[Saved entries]

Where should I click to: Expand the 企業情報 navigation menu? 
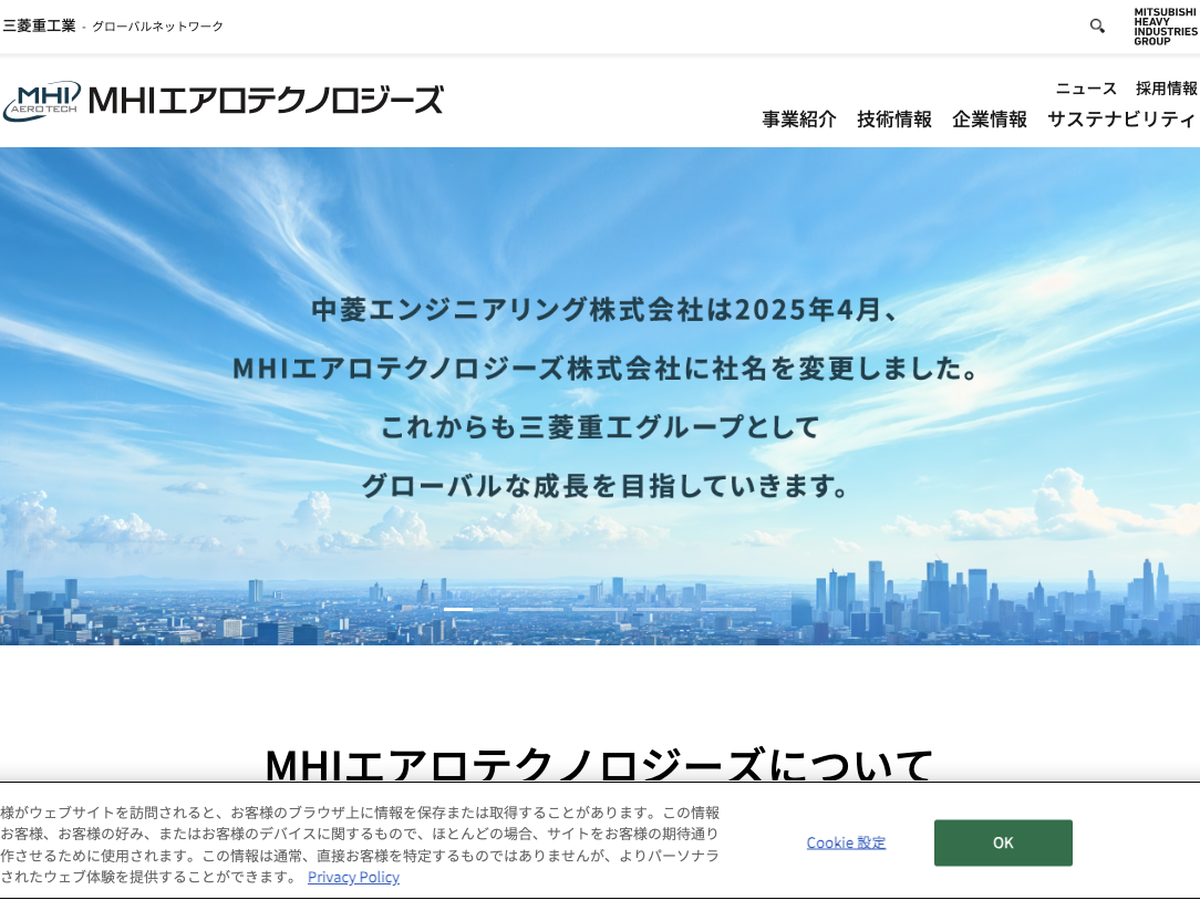[x=989, y=119]
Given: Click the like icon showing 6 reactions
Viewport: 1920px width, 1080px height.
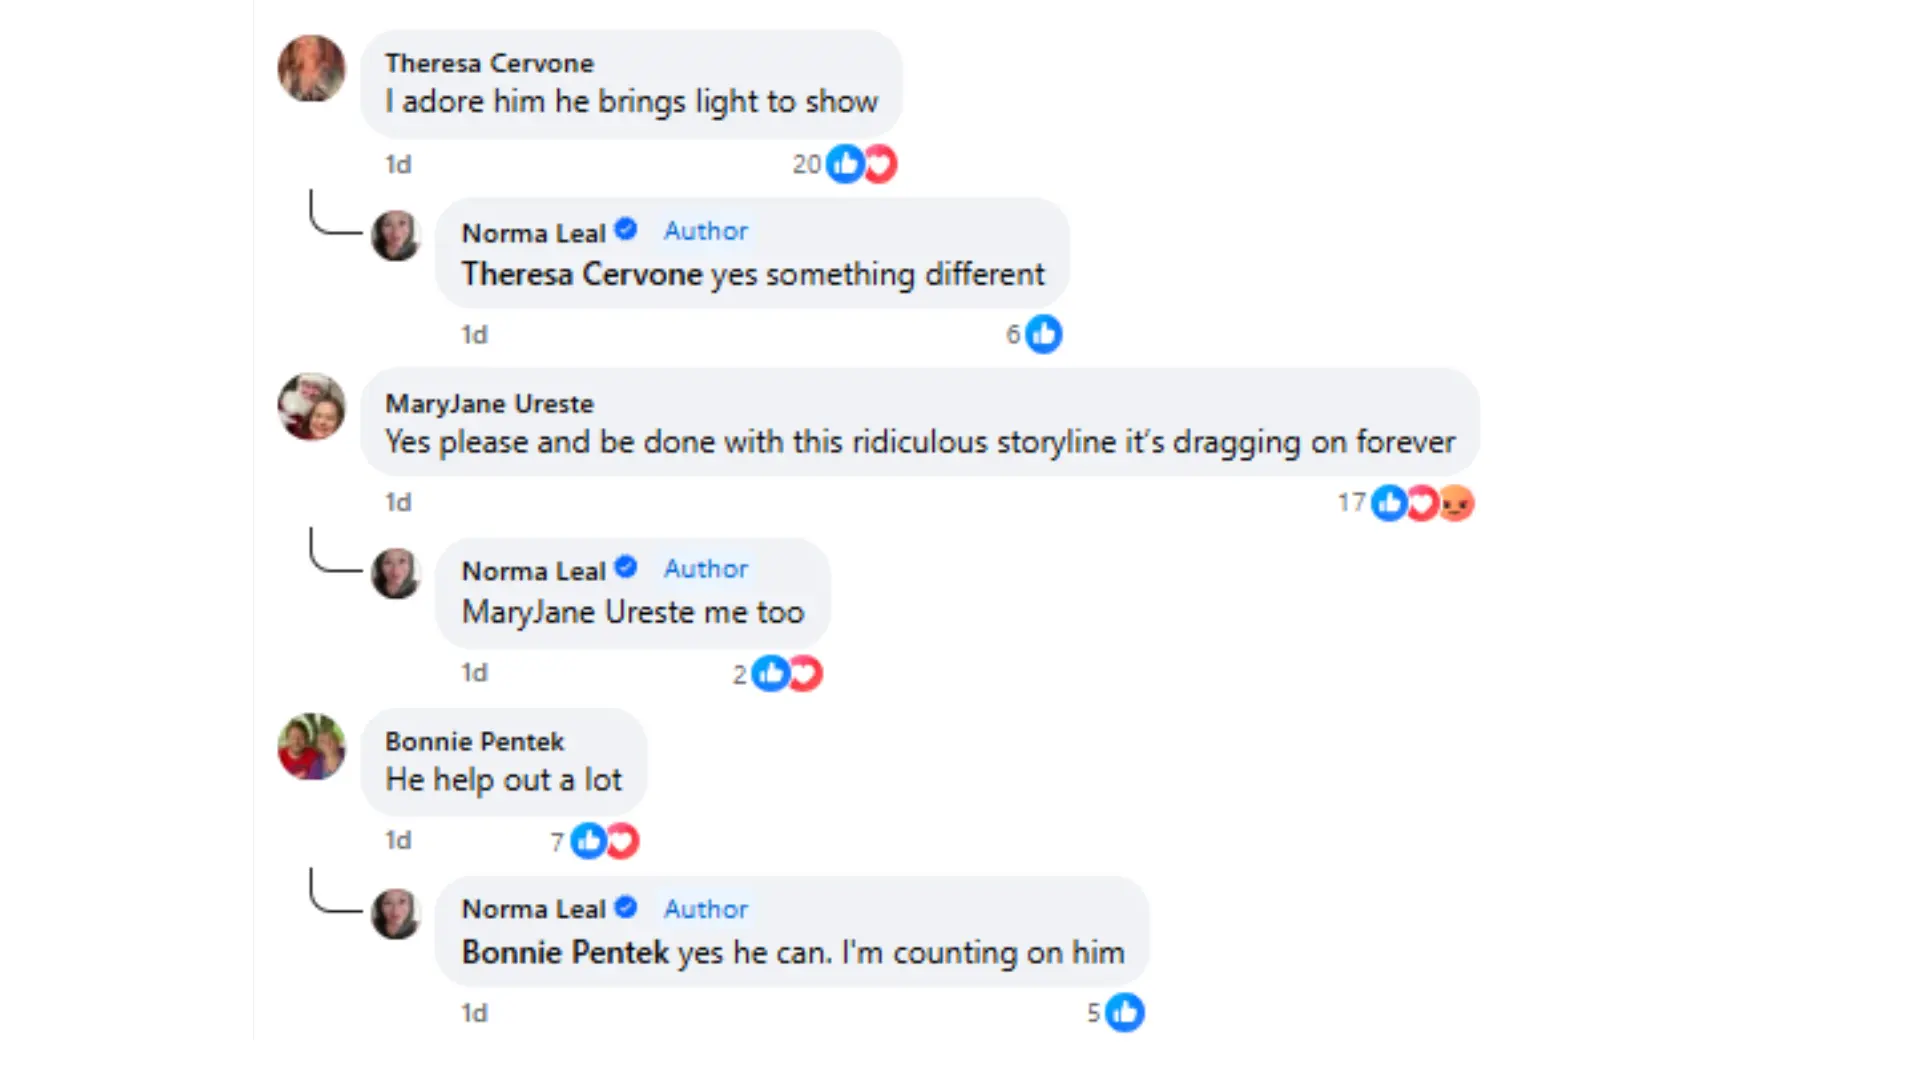Looking at the screenshot, I should coord(1044,334).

▸ **What the task requires**: Please return the records above exactly as written, dropping every picture.

▸ **Expected answer**:
Where should I click to: Expand the 企業情報 navigation menu? 
[x=989, y=119]
Given: Click the like icon showing 6 reactions
Viewport: 1920px width, 1080px height.
Looking at the screenshot, I should coord(1044,334).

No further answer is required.